--- AIM OF THE EXERCISE ---
Could you filter the records below down to the lines that include the word "This"?

==== ENTRIES SHOWN ====

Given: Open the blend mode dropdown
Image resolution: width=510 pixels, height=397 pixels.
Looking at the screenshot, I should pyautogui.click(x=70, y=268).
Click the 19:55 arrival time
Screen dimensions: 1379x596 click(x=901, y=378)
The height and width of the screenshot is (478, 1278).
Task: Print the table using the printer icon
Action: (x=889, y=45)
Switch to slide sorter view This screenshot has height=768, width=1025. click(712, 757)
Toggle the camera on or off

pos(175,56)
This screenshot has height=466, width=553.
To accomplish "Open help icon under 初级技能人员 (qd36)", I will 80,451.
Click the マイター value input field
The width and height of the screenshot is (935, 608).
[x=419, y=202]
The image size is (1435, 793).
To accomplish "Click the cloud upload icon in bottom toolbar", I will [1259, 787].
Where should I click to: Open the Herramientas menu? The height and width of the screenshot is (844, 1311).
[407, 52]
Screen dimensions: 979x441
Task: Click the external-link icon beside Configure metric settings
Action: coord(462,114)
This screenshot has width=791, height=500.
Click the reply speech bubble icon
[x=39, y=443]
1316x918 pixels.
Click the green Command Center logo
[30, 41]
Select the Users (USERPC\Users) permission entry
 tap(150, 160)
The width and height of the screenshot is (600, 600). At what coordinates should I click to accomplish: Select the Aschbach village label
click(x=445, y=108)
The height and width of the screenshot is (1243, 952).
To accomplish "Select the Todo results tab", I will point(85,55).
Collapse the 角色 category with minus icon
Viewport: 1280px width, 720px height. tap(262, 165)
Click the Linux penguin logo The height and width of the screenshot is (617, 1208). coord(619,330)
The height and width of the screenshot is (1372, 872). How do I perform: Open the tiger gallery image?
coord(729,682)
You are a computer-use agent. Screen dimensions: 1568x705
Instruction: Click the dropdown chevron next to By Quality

====

--- WORKED SOLUTION ---
Switch to slide sorter view This screenshot has height=768, width=1025. click(712, 757)
This screenshot has height=466, width=553.
This screenshot has width=791, height=500.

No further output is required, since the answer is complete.